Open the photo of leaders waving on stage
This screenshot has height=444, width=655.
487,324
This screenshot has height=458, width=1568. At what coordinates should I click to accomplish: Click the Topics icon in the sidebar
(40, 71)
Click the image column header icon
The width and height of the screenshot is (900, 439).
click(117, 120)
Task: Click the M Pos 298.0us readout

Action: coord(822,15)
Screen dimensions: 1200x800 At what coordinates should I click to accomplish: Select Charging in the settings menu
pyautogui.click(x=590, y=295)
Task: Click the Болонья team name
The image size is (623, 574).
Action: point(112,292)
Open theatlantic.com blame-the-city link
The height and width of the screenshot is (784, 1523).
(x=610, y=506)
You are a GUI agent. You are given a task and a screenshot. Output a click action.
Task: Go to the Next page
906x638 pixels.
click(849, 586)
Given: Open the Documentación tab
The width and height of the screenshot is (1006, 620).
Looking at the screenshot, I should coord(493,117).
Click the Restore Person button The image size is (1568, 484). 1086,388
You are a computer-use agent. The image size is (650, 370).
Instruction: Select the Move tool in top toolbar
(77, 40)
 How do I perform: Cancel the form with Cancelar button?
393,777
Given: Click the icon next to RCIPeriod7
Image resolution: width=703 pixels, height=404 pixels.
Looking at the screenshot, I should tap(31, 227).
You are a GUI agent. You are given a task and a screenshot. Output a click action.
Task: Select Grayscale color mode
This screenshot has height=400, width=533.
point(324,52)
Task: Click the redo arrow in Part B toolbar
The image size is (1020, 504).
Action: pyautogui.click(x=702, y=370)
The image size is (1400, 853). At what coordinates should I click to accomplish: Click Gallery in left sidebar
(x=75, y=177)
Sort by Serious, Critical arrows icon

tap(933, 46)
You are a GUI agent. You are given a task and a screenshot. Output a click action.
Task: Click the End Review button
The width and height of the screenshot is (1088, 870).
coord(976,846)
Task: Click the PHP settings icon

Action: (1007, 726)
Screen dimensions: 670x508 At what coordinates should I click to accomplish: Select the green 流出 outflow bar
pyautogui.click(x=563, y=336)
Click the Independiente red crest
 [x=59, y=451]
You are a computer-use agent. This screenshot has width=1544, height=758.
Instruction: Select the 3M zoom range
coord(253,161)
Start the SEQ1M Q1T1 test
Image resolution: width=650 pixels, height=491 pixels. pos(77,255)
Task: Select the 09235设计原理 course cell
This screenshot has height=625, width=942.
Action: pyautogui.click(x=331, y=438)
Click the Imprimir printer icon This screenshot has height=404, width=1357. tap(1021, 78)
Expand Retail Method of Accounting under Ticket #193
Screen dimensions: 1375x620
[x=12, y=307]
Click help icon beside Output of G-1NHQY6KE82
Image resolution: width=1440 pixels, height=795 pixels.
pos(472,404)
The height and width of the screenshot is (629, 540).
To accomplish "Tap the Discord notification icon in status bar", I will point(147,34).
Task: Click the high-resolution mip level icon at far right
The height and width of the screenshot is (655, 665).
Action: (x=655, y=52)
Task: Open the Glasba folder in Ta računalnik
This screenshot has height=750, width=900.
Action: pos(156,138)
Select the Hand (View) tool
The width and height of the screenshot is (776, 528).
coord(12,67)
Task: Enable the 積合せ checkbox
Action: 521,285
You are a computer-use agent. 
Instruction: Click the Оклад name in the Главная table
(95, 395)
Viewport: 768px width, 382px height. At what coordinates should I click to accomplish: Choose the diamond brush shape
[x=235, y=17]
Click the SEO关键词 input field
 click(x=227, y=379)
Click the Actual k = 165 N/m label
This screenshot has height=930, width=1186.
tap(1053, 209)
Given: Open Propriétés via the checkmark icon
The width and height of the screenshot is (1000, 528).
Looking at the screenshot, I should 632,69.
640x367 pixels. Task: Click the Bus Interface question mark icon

* * *

Return, unchanged, the run of lines above that opens with the line containing "Task: Click the high-resolution" and closes with the line containing "Given: Open Propriétés via the checkmark icon". Include both.

Task: Click the high-resolution mip level icon at far right
The height and width of the screenshot is (655, 665).
Action: (x=655, y=52)
Task: Open the Glasba folder in Ta računalnik
This screenshot has height=750, width=900.
Action: pos(156,138)
Select the Hand (View) tool
The width and height of the screenshot is (776, 528).
coord(12,67)
Task: Enable the 積合せ checkbox
Action: 521,285
You are a computer-use agent. 
Instruction: Click the Оклад name in the Главная table
(95, 395)
Viewport: 768px width, 382px height. At what coordinates should I click to accomplish: Choose the diamond brush shape
[x=235, y=17]
Click the SEO关键词 input field
 click(x=227, y=379)
Click the Actual k = 165 N/m label
This screenshot has height=930, width=1186.
tap(1053, 209)
Given: Open Propriétés via the checkmark icon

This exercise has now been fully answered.